◆ Activity ◆
Could you restate word for word every line from the one containing "The height and width of the screenshot is (1003, 1024)." to the end of the data below, pictures excluded?

[[ Data, beginning ]]

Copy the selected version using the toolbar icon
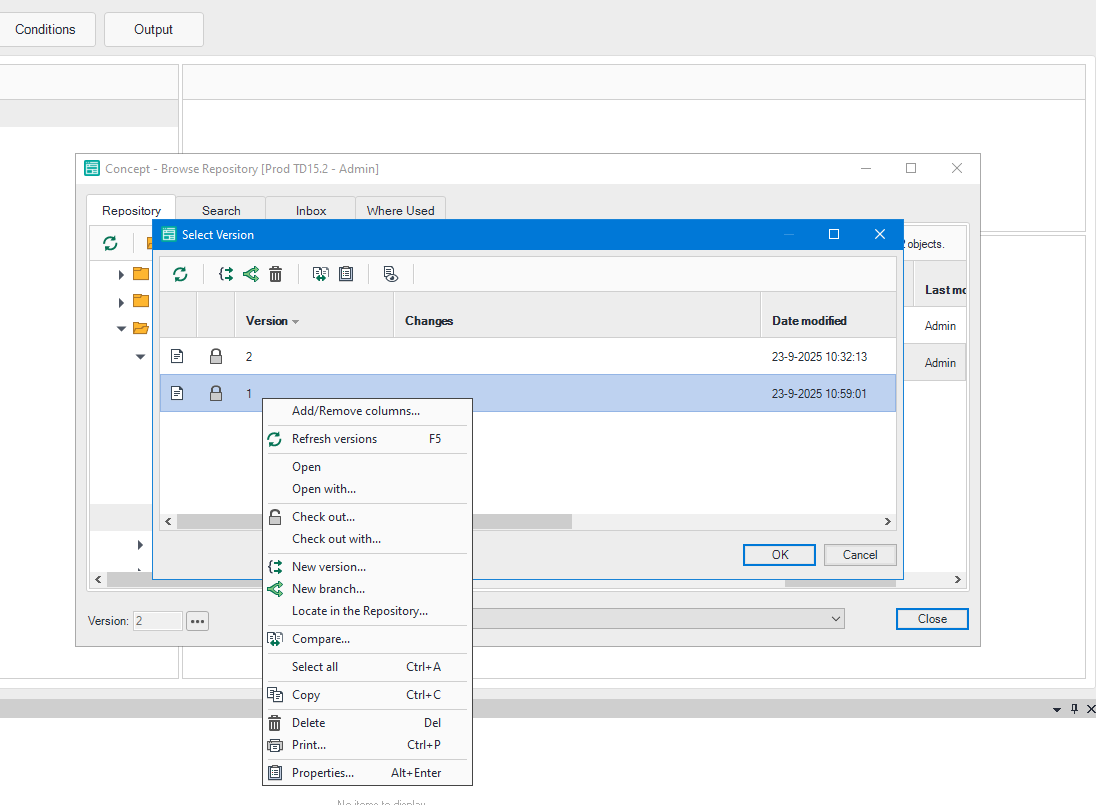This screenshot has height=805, width=1096. click(x=346, y=273)
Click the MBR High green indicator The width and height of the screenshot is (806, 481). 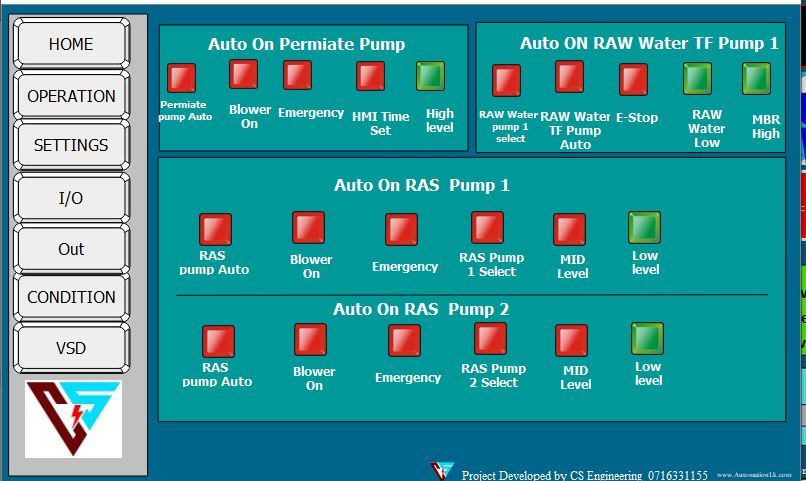coord(756,78)
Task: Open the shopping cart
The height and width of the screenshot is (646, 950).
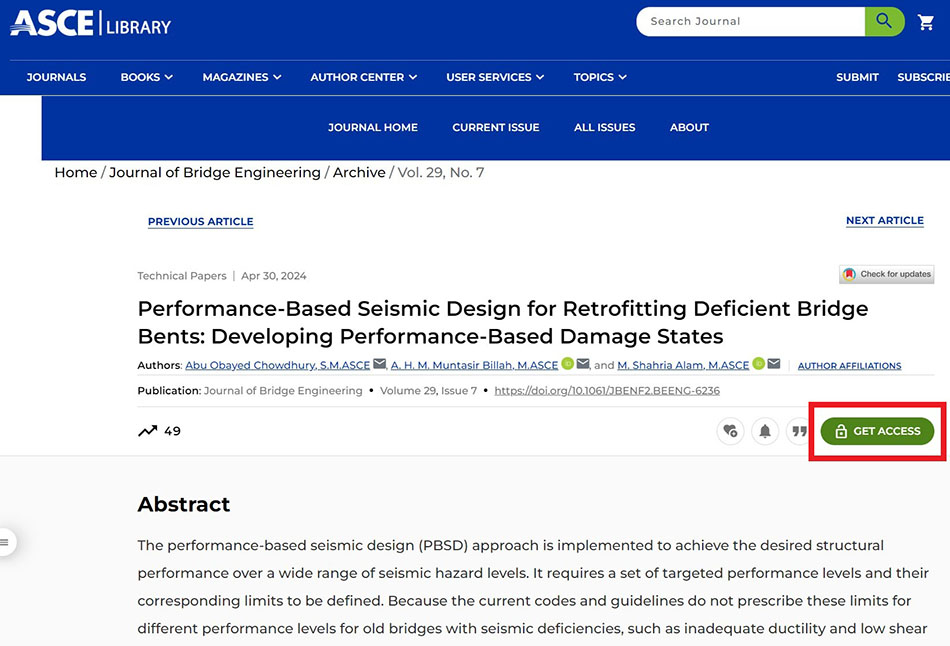Action: click(x=926, y=22)
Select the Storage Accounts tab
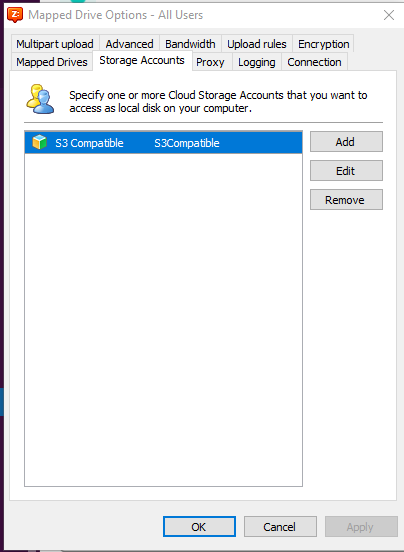 click(x=142, y=61)
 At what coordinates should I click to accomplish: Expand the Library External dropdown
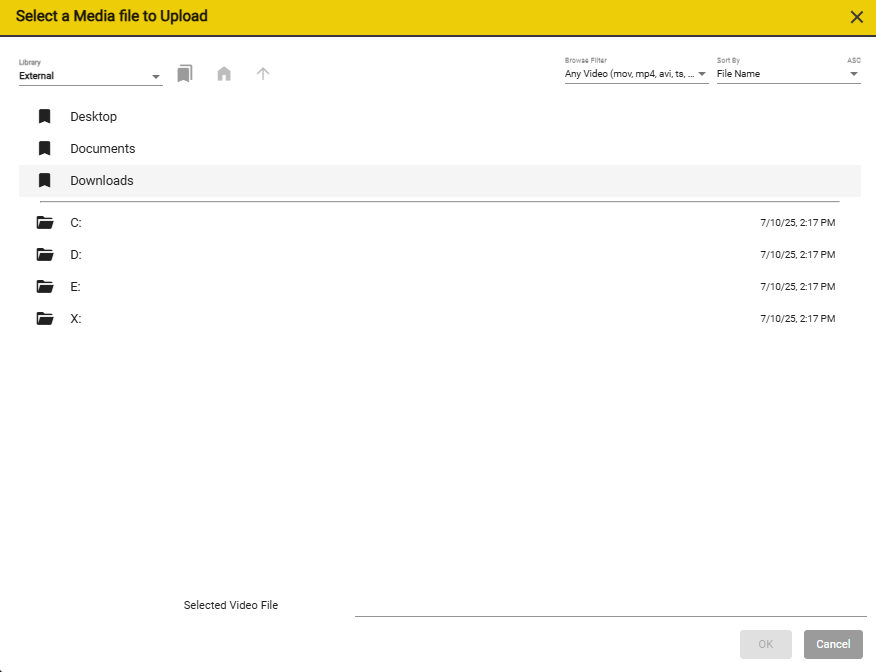tap(91, 76)
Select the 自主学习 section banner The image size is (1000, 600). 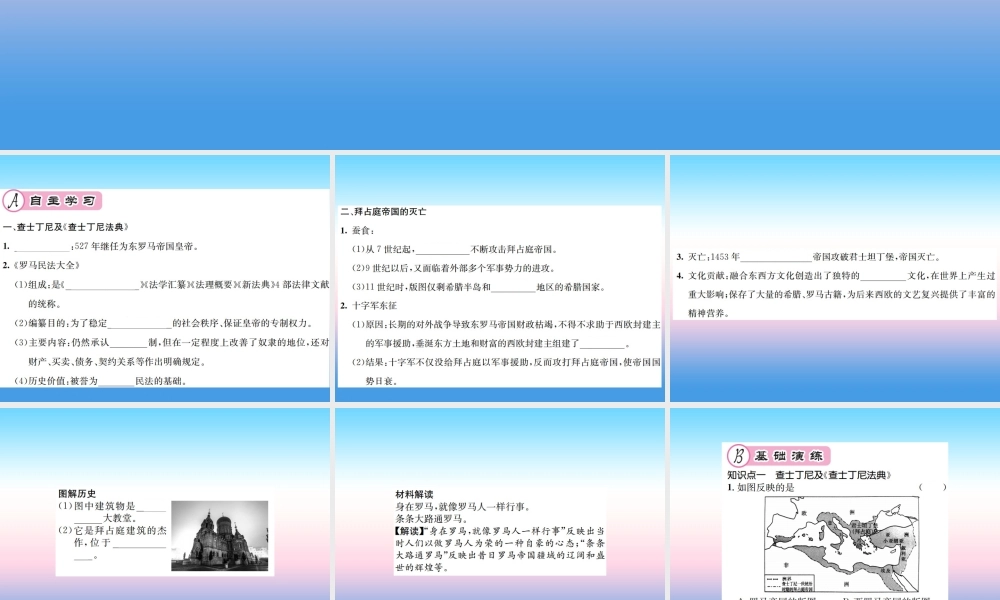tap(62, 201)
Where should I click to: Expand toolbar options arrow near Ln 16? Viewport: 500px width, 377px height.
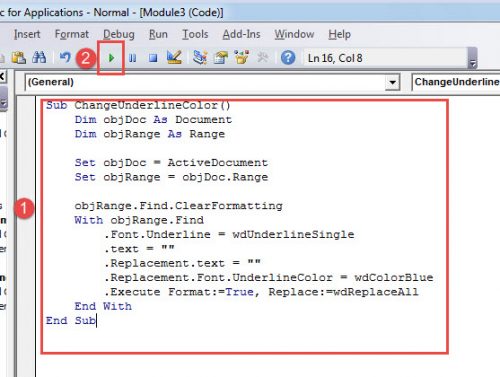pyautogui.click(x=473, y=58)
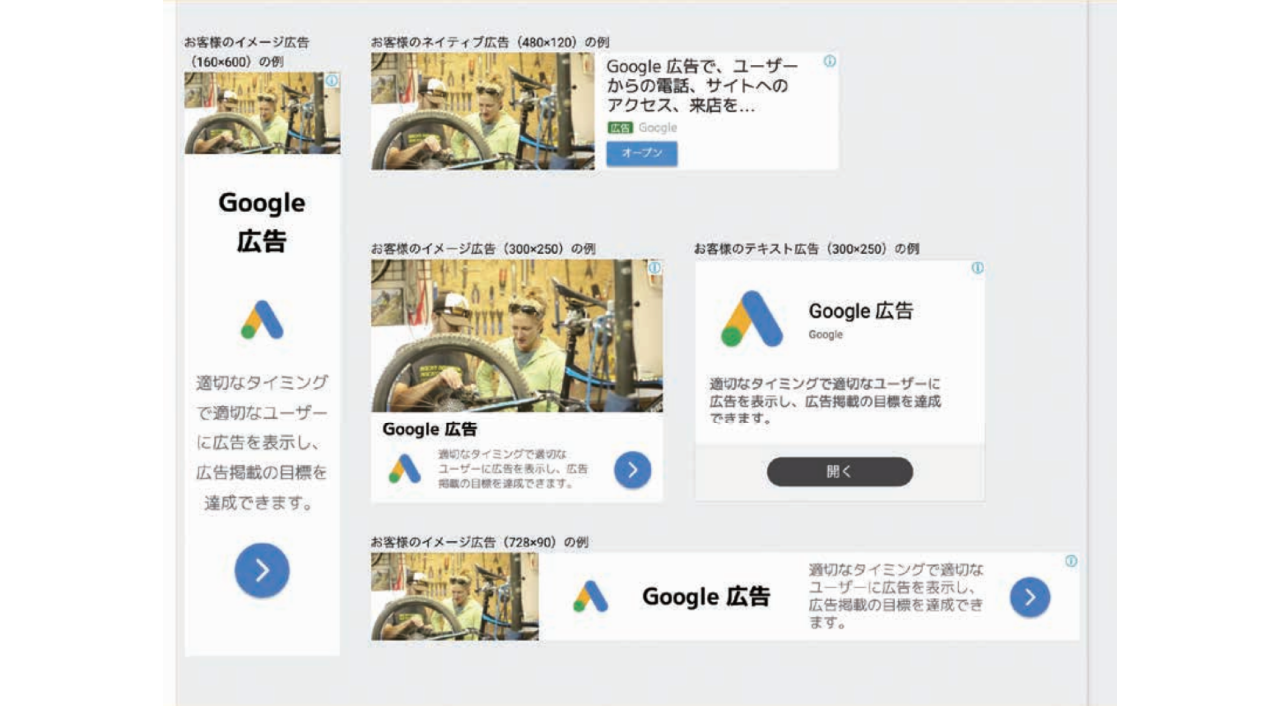Click the bike shop photo in native ad

(483, 111)
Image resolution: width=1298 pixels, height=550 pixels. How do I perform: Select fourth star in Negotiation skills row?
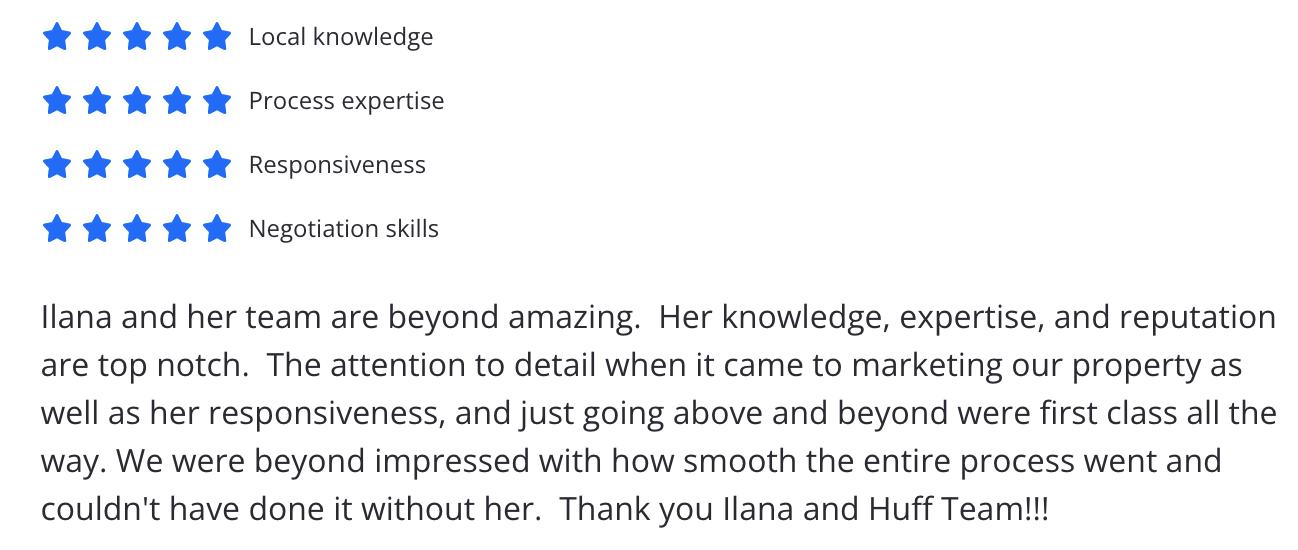[x=177, y=229]
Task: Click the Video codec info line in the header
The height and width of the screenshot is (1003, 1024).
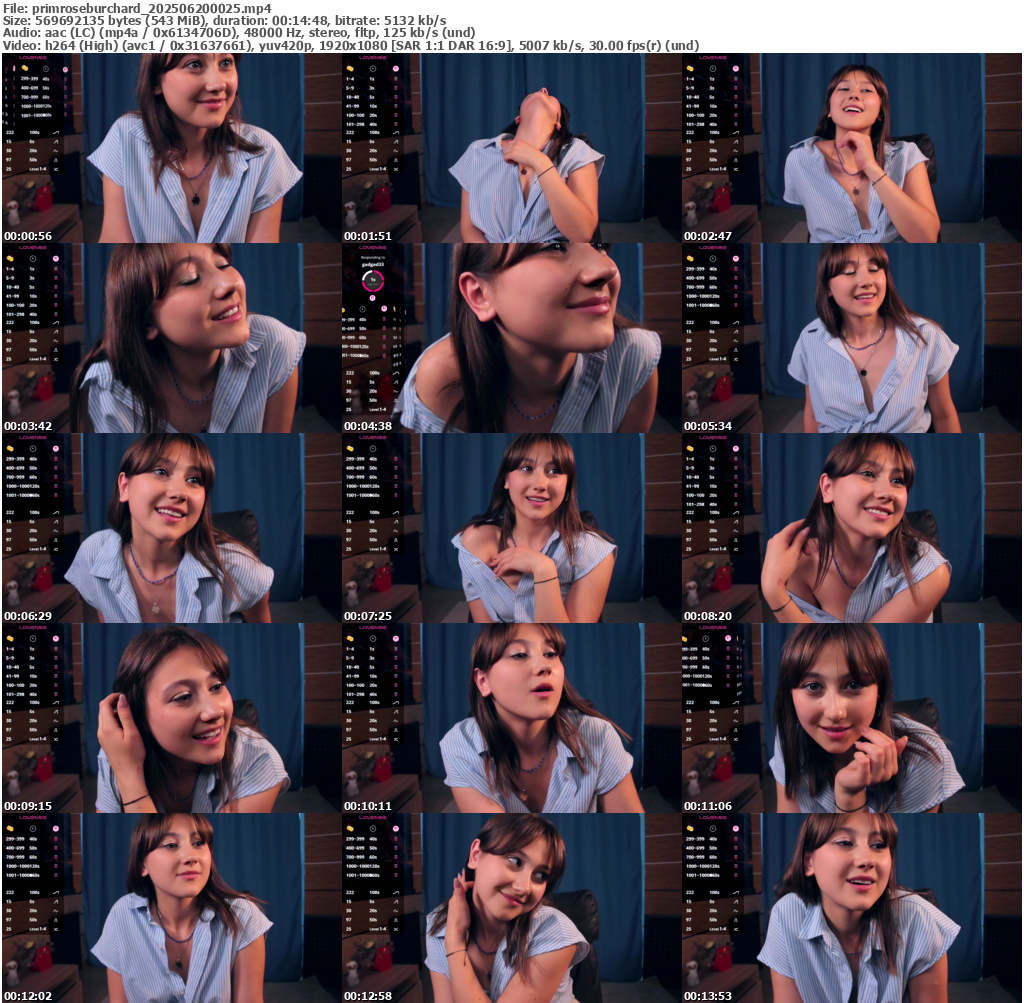Action: click(350, 45)
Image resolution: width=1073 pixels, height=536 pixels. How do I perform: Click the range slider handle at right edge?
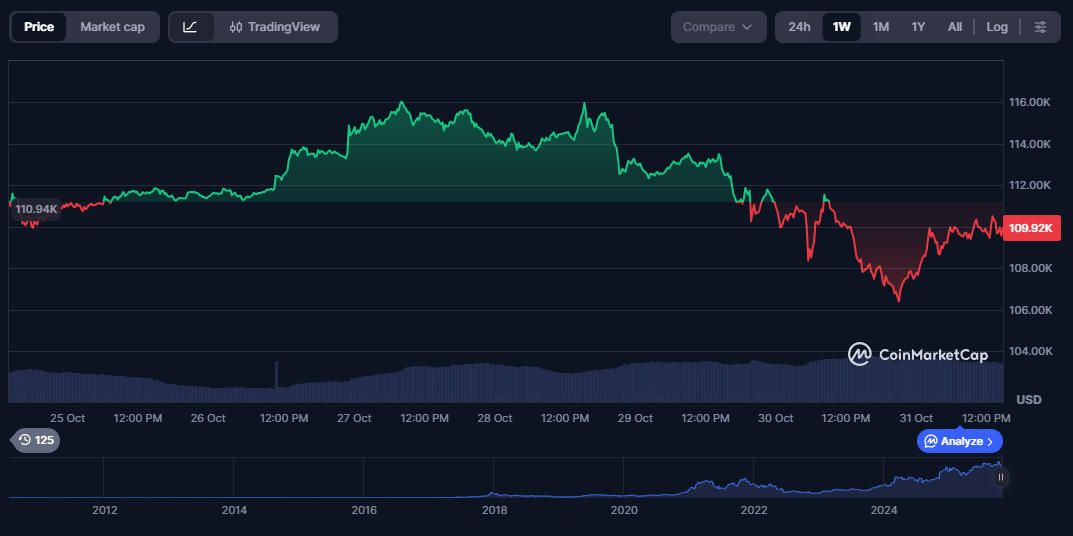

[[ Data, end ]]

◆ Final answer ◆
The height and width of the screenshot is (1003, 1024).
Action: click(350, 45)
Image resolution: width=1073 pixels, height=536 pixels. How do I perform: Click the range slider handle at right edge?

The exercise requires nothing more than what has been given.